InfoQ: What is the compile time boot technique you used in Quarkus?

Red Hat: There are quite a few tricks, but let's explore what we feel are the most interesting aspects. One key point of Quarkus is to shift a lot of what frameworks traditionally do at startup time and make it happen at build time: classpath scanning, reflection, parsing configuration, gathering the metadata and building the runtime model, etc. This is awesome for a few reasons:

  • You only do that work once at build time, and not each time the application starts
  • All of the code necessary to bootstrap frameworks that would normally take memory in the JVM (class metadata etc) are simply not present at runtime

That is how we can make Quarkus applications start and accept requests so fast, and how we can squeeze as much memory overhead as possible.

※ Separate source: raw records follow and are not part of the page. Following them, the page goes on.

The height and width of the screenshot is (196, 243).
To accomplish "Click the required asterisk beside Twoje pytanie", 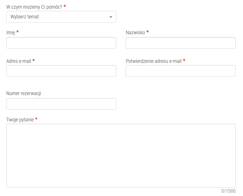I will click(x=36, y=119).
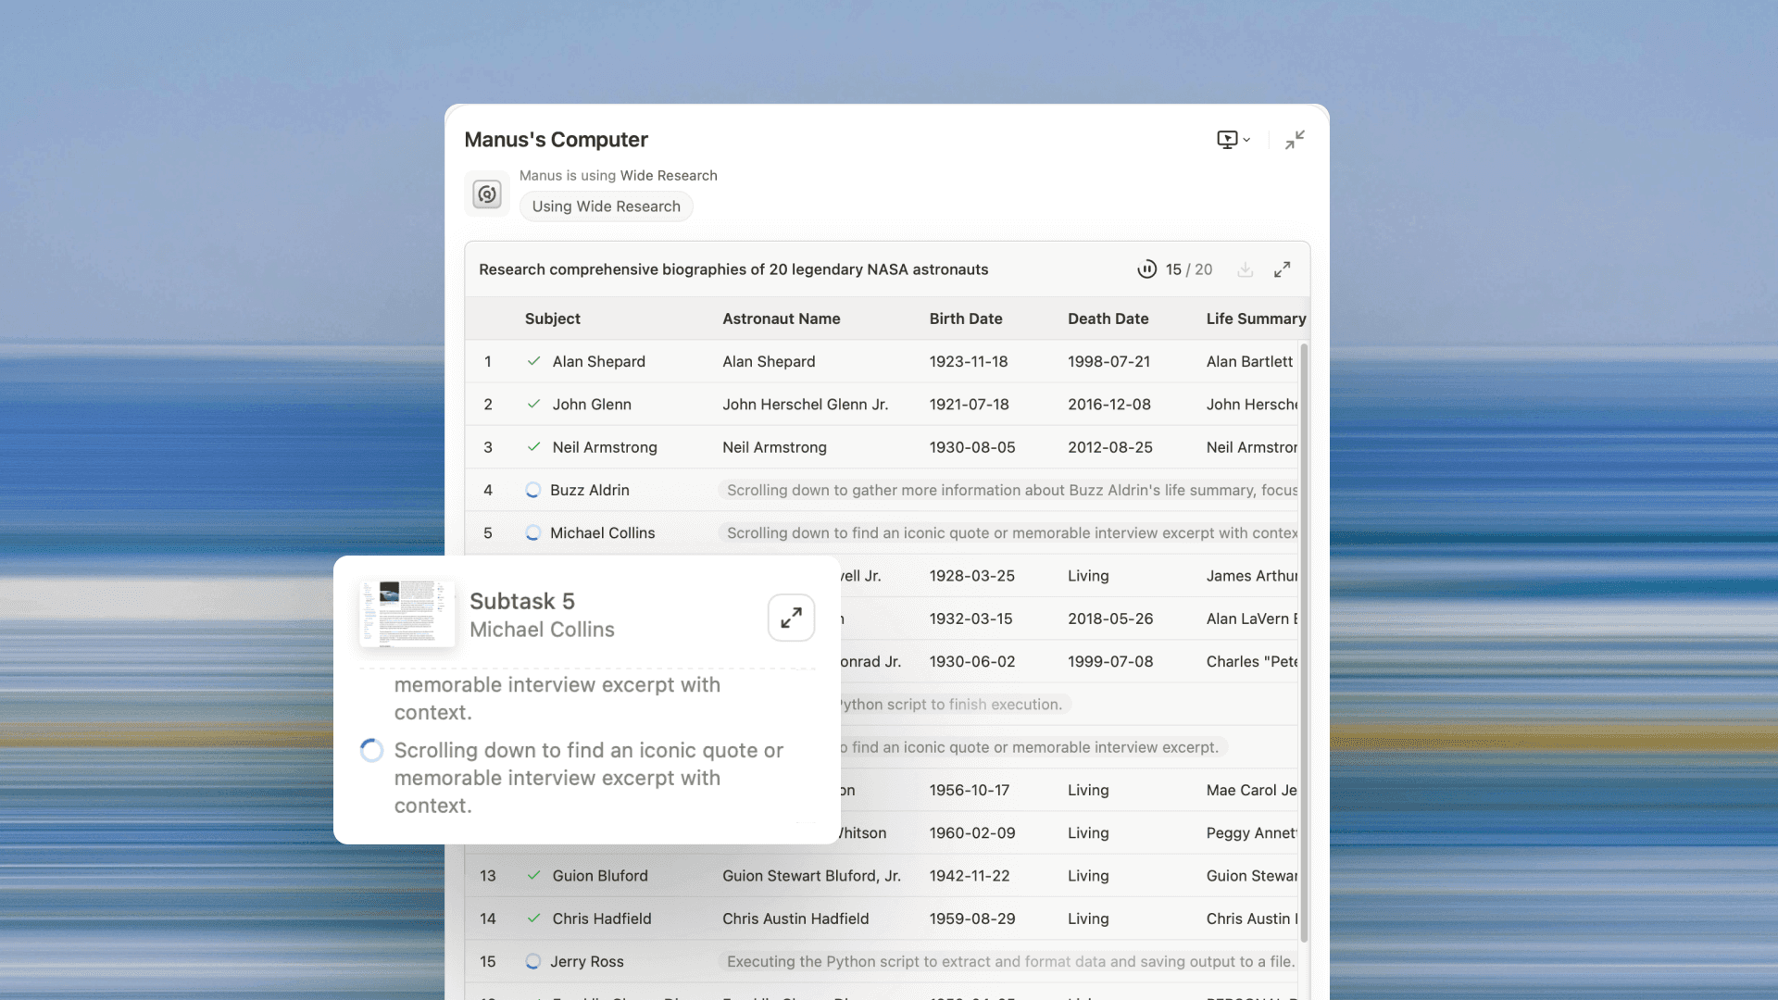The width and height of the screenshot is (1778, 1000).
Task: Open the screen sharing monitor icon
Action: click(x=1227, y=139)
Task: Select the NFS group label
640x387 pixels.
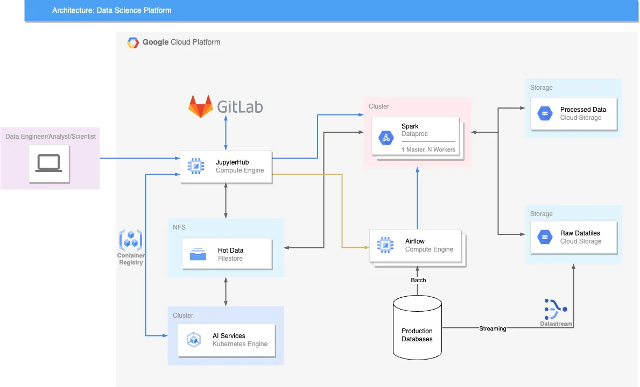Action: (x=179, y=227)
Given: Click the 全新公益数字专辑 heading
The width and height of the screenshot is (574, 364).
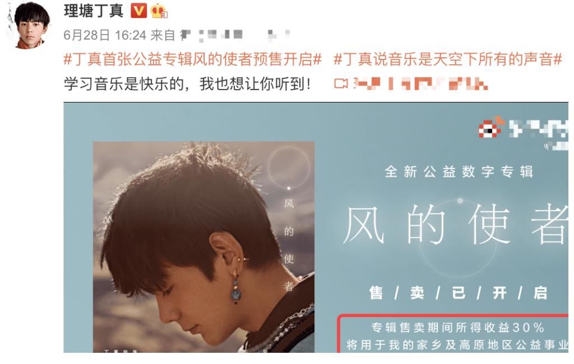Looking at the screenshot, I should [459, 171].
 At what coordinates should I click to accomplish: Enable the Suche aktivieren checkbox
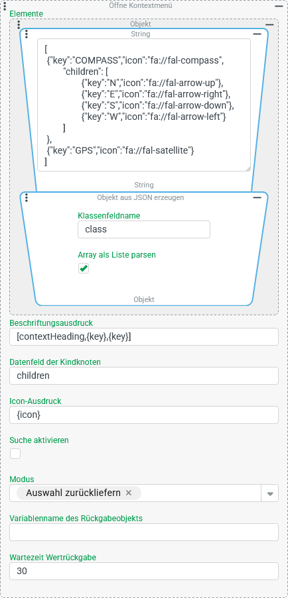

The other interesting aspect of Quarkus extensions is that they have been designed to help the GraalVM dead code elimination algorithm as much as possible. GraalVM is doing a fantastic job at detecting unnecessary call paths but it needs help from framework to know whether an optional dependency is really optional for that specific application. This can be a bit tedious, but it pays off.

InfoQ: What's the best way for developers to get the technology? Are there preferred ways for developers to engage with the community and ask questions?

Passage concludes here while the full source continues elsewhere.